Remember the news that nuclear power may not be anathema any longer for certain members of the left? Of course, Professor Lovelock has long backed nuclear power, but it takes more than one person to make such a concept fly.
Well, it seems to be flapping its wings a bit harder:
From Japan to Germany to Britain to the United States, leaders of countries that had stopped investing in nuclear power are now considering building new power plants or delaying the closure of existing ones. The shift is especially notable in Japan and Germany, where both turned decisively against nuclear power after the 2011 Fukushima disaster. And it comes even as fears mount about another potential nuclear disaster at Europe’s largest nuclear power plant in Ukraine. …

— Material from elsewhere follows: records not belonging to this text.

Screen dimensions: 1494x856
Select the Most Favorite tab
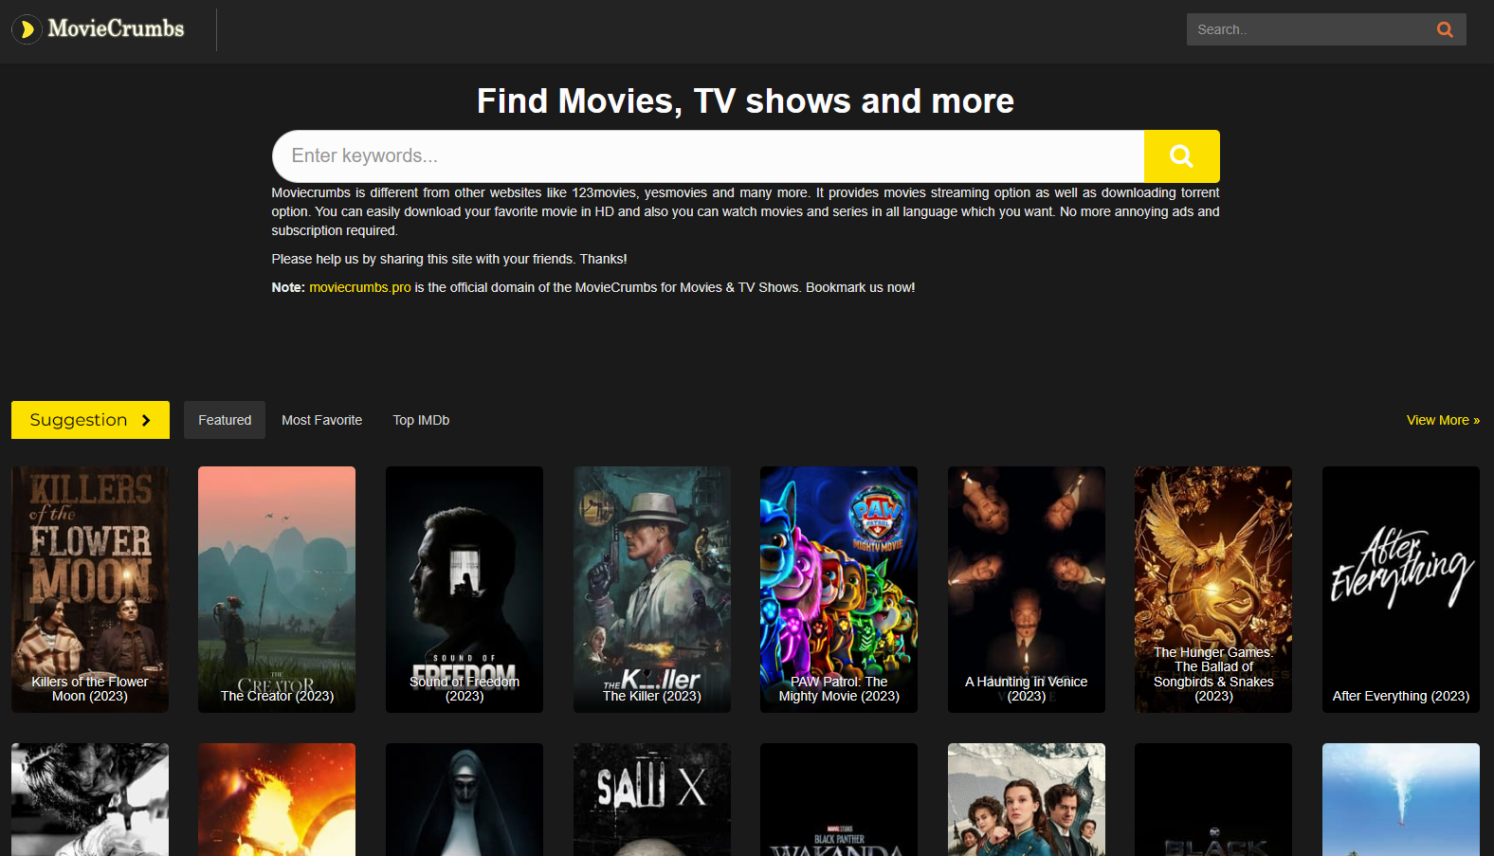[x=321, y=420]
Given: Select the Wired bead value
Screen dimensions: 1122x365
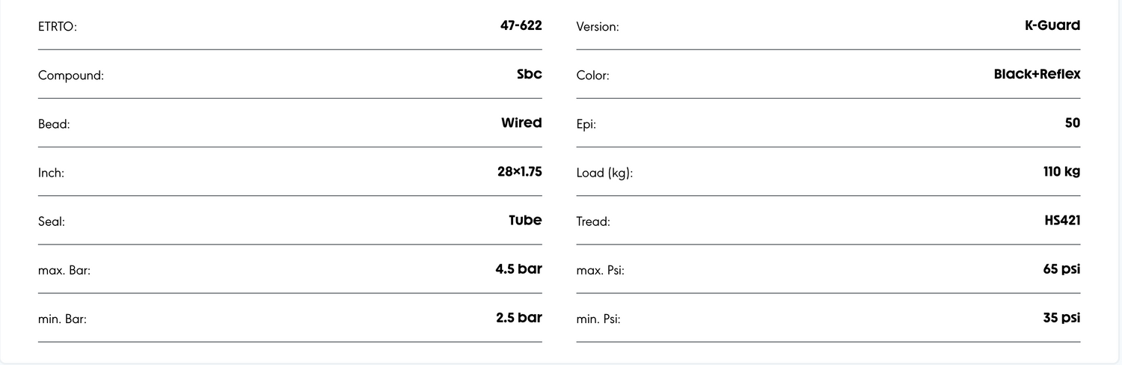Looking at the screenshot, I should pos(521,123).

The global reevaluation shows the extraordinary degree to which the war in Ukraine is reshaping long-held positions about nuclear power. Europe is bracing for a winter of energy shortages in which it may run out of natural gas supplies, potentially forcing it to shut down factories and leave citizens shivering. Worldwide, prices for fossil fuels have skyrocketed since Russia invaded Ukraine in February, with Europe, the United States and a few other countries around the world significantly scaling back their purchases of cheap Russian oil and gas. [WaPo]
Resulting in …
This week, Japanese Prime Minister Fumio Kishida announced that his government is considering constructing next-generation nuclear power plants with the goal of making them commercially operational in the 2030s. The government may also extend the operational life of its current nuclear power plants.
No doubt some folks are appalled, but the fact of the matter is that we need energy, and rioting over its lack would be no fun at all. Don’t be surprised at more news concerning nuclear energy out of both Germany and Japan, as both face Russia, an aggressive, nuclear-armed nation that supplies a lot of fossil fuels.